Feature request: remote syslog standard RFC5424

[tkald]

Ability to select syslog standard RFC5424 when sending logs to remote syslog server.

[fichtner]

Just for clarification: that exactly isn't standards-compliant with the current remote syslog system?

[tkald]

To begin with - "hostname" is missing

[fichtner]

Hi tkald,

That's a start. :)

"Remote Logging Options" has been in its current form since ages. A revamp would benefit everybody and consistency. We should do it.

Sketching out the required steps in this ticket will accelerate completion, especially when knowledge can indeed be shared.

Cheers,
Franco

[tkald]

Also log levels are off for some data - for example message:
php: rc.filter_synchronize: Filter sync successfully completed with https://10.169.124.3:443
shows level 3 (error)
...
And some exessive repeated messages - if gui shows 2 messeges, I may get 2000 messages to syslog server for same time period.

[AdSchellevis]

timeout due to inactivity

[fichtner]

Apologies, this wasn’t properly assigned yet. We are doing some reworks in this area with syslog-ng for 18.1

[abraxxa]

19.1 is here but the syslog format still doesn't conform to either of the two RFCs, was syslog-ng postponed again?

[fichtner]

Yes.

[abraxxa]

I'd like to work on OPNsense' logging feature including Suricata JSON logs, where should I start? Is there a roadmap what should be supported and how?

[AdSchellevis]

@abraxxa most ship eve logs using beats, there are constraints in what's possible while keeping core functionality work. When adding improvements, keep the steps small and readable, that helps us validating and increases the chances of being accepted. There where some plans switching syslog, but so far

Best first step would probably be to add a new ticket describing goals and plans how to get there, replacing syslog affects small installs too, which kind of depend on clog (rotating logs) to keep the memory usage manageable.

[fichtner]

The goals so far:

• Move remote logging to syslog-ng and keep syslogd in place (fixes all reported issues with remote log problems)
• Make syslogd clog optional with migration paths
• Maybe some day remove syslogd, or simply remove clog from syslogd

[fichtner]

@AdSchellevis worked on this

[abraxxa]

In which version is it supported?

[fichtner]

We try to add the milestone as a general orientation.

[ypid]

I just checked out the logging changes of 19.7, nice work! As far as I can see, at least in the GUI, there is no option to change the log format to RFC5424. I think that the logging format could still be improved. @fichtner Can you maybe reopen?

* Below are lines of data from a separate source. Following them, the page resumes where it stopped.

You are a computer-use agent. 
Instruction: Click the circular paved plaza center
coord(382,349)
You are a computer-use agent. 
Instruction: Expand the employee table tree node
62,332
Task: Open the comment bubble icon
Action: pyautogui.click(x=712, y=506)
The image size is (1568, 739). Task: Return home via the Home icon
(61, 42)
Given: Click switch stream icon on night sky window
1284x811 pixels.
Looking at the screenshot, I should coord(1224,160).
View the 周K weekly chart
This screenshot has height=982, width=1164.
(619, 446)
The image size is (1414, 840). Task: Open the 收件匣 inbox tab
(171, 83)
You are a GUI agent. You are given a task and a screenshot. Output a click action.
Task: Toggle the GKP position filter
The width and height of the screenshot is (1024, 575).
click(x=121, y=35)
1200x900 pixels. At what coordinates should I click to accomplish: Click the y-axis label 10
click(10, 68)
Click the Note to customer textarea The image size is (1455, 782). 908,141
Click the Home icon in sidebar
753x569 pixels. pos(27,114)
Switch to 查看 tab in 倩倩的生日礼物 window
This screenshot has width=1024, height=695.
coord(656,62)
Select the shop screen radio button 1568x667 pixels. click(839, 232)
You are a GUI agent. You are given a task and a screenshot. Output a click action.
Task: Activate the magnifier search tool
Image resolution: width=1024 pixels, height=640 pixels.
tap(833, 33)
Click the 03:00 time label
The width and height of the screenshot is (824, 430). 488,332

Logging is historically only very loosely defined which will become a major challenge for someone trying to make sense out of the logs in an automated way. It is best practice for any IT environment to archive security-related logs. In bigger organizations you will additionally often find automated log processing, indexed logs for searching, reports and alerting. For this, the key aspect is structured logging. Unfortunately there are a number of log formats. I took some time to go through them (ref: https://github.com/geberit/elastic-helpers/blob/master/Logging%20best%20practices.md). Bottom line: RFC5424 would be my recommendation for OPNsense, closely followed by the Elastic Common Schema (ECS, ref: https://github.com/elastic/ecs). It also seems that FreeBSD is moving in that direction rsyslog/rsyslog#3316. For the filterlog that would mean providing all details not as csv but as key value pairs as documented by RFC5424. The filter log would also be the most interesting I would say.

@abraxxa Ref: #3505

@AdSchellevis

most ship eve logs using beats

In my world that would be Elastic Beats but I guess you mean something else?

CC: @fabianfrz You could also be interested in this.

My background: In my day job, I am quite involved with logging using the Elastic Stack. I use OPNsense currently only in my spare time and love it.